** start of Supplied data **

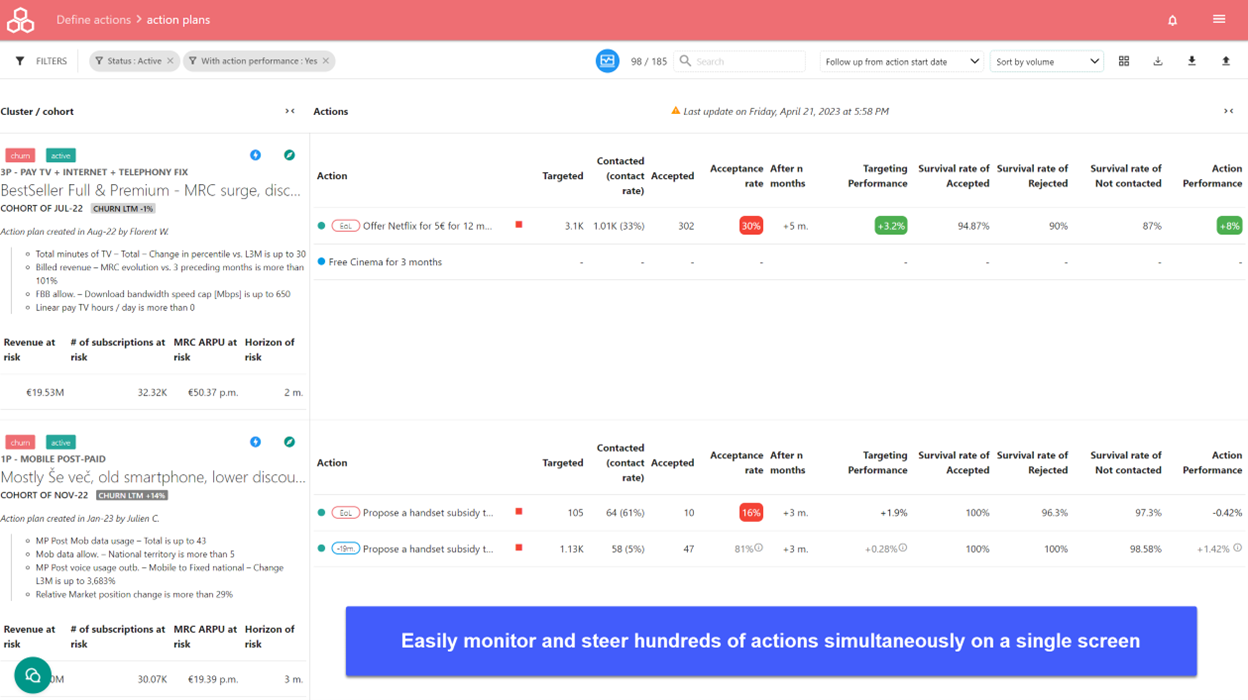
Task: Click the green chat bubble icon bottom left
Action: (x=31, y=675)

** end of Supplied data **
** start of Supplied data **

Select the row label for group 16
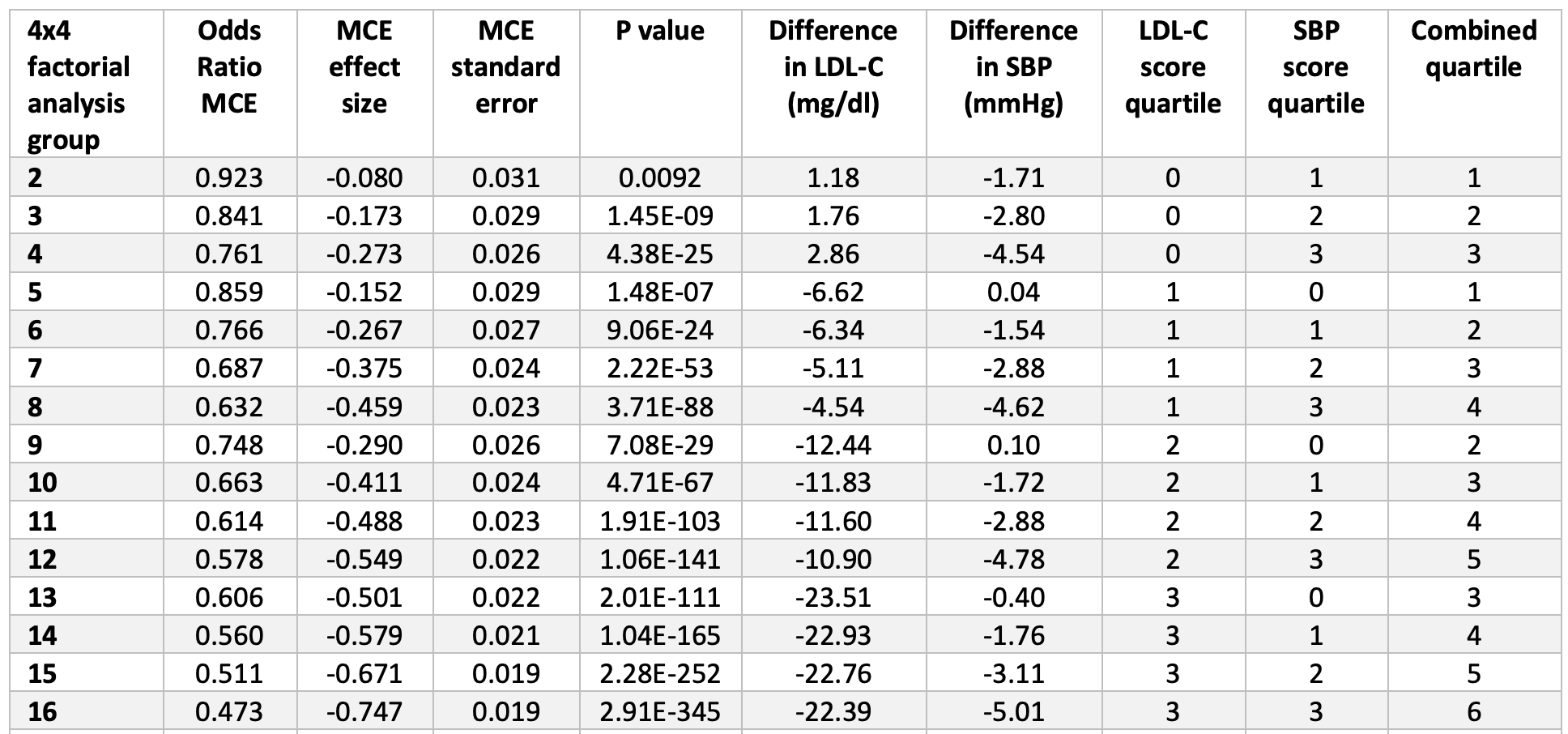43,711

** end of Supplied data **
** start of Supplied data **

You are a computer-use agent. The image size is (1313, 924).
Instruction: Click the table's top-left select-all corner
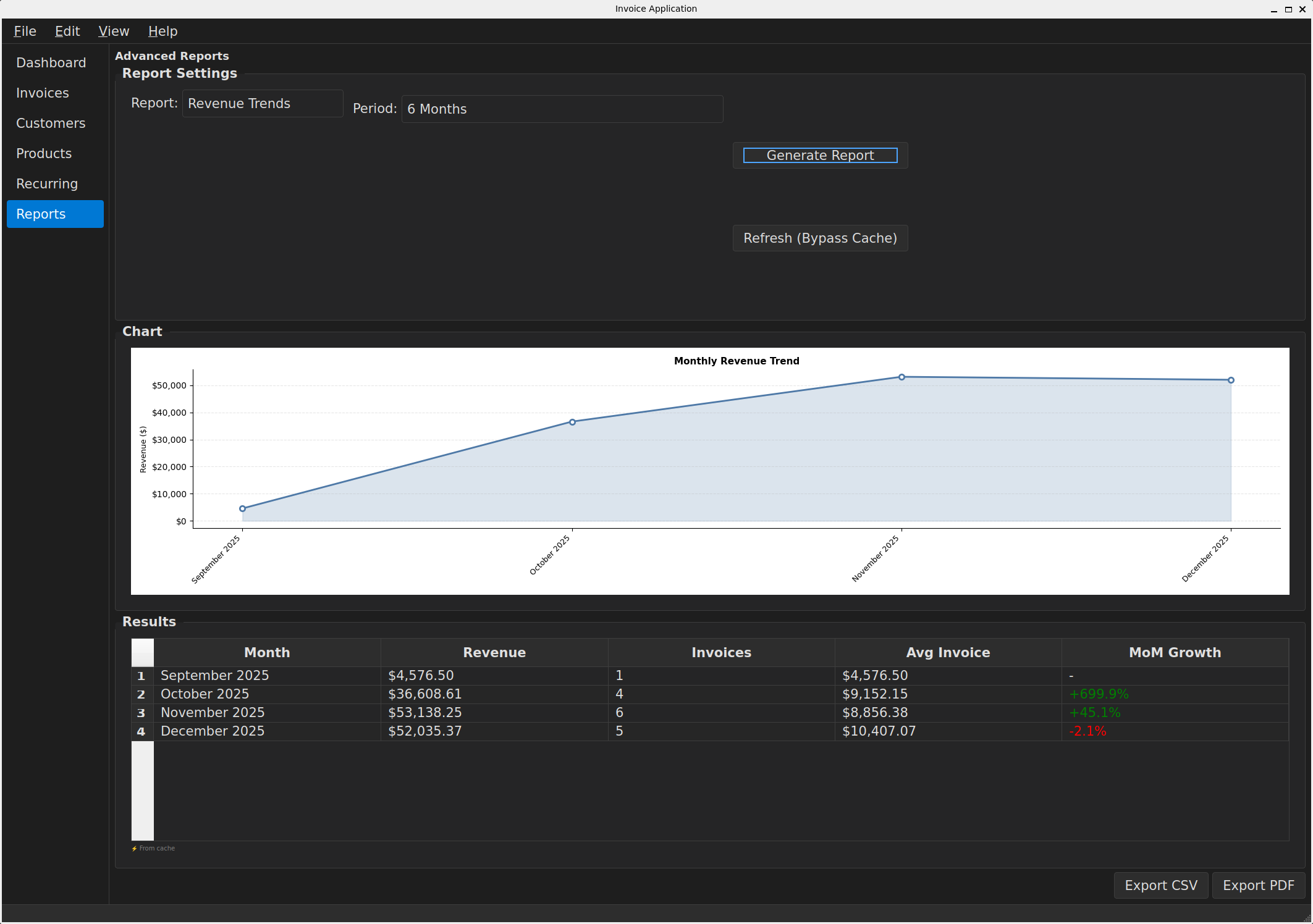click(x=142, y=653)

** end of Supplied data **

## Exercise description
Return the entries starting at the line that contains "You are a computer-use" and ending at the line that contains "click(x=142, y=653)", both lines included, word for word, and leave the pictures out.

## Expected answer
You are a computer-use agent. The image size is (1313, 924).
Instruction: Click the table's top-left select-all corner
click(x=142, y=653)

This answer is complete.